I have also tended to race a lot over the past couple of years.  No apologizes there either.  I really enjoy the races, seeing running friends, and meeting new people.  I have become somewhat of a social racer, though I never thought I would.  I'll just say that I like to play, a lot.  Which, I should have another blog about my view of trail racing up later this week or next.  It's titled, Act your shoe size, not your age!  Enough for now.

Thursday, April 1, 2010

I'm Sexy

I am sexy.  At least, that is what I heard, again, one Friday night back in February.  I was running by a house when a girl hollers, "Woooowho, Heeey Sexy."  This just confirmed the extraordinary amount of sexiness I must now possess.  My sexiness had to burst through the abundance of clothes I wore; tights, shorts, shirt, jacket, 2 gloves, beanie, hat, and headlamp.  I was running in the middle of the road as a heavy snow was falling with 4-5 inches newly on the ground.  I'll admit that the headlamp probably helped her see my sexiness in the heavy snowfall.

I believe my first discovery of this odd sexiness was more of a conveyance of another's more established sexy power.  It was in May, 1989 and I was only 16, an awkward, some might say puny and thin, young runner.  Some might say I have maintained the puny and thin build.  I had only been running for 6 months, but that strange power had begun to take hold.  There was a group of us Dobson boys out on a midnight run in the nearby town of Elkin.  A car passed and someone hollered, "Hey, it's Sexy Rexy's boys."  That's when I first heard of this sexiness in running.  Rex Mitchell was our Surry Central High School track and cross country coach.  He not only coached, but he ran, all 6'5" in running shorts and shirtless in summer.  He'd become known to some as Sexy Rexy and we were his runners.  

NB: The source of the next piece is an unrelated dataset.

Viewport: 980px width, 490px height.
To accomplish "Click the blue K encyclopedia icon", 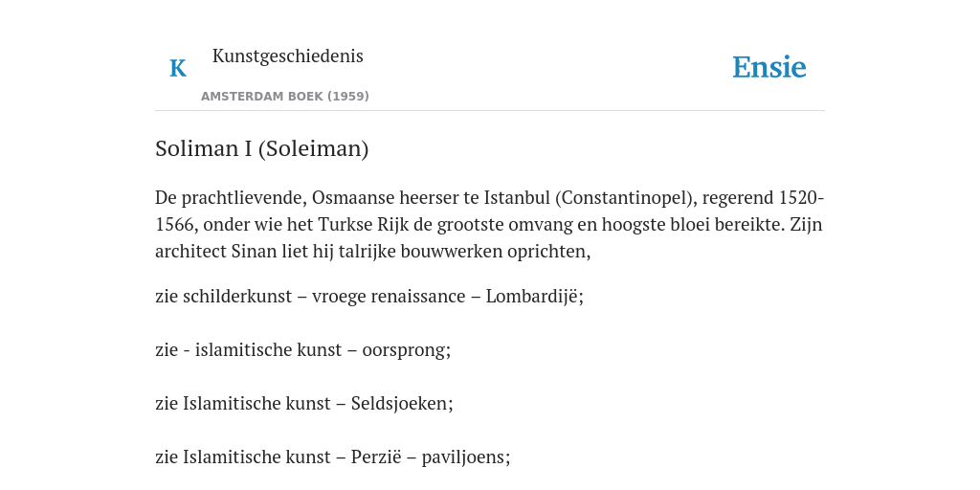I will tap(178, 68).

I'm not sure what it is about this sexy mystic that running christens us with.  But with many miles logged on these legs, some just can't resist calling out, "Hey Sexy."  I'm sure many of you running infatuated have experienced the same.  It seems strange that a lean, underfed looking, half-naked person quickly chasing one foot after another could emit such a strong sexiness.  I have even found that some males, who'd swear they're straight, will whistle or holler the "Hey Sexy."  A few years ago, I had a situation where a 73 year old woman commented on my lean body.  She said she was not hitting on me, she was just admiring.  I told her I was dating someone.   Though I've come to understand the overpowering nature of this running sexiness.

I help Sexy Rexy coach at the same high school where he has been passing along this power for more than 30 years.  Now I run with our guys on the local roads.  I must apologize to the new kids each year and tell them they will get used to all the hollering when they run with me.  I also tell them that if they too log many miles, someday people will be unable to control the proclamation of their sexiness.

Our Sexy Cartel
From left to right, Me-jb, Jason Key-JK, Kenny Koves, Joseph Gonzales-JG, Jason Lawrence-JL

All photos are from my senior yearbook.  Even the one of me looking goofy, or maybe SEXY.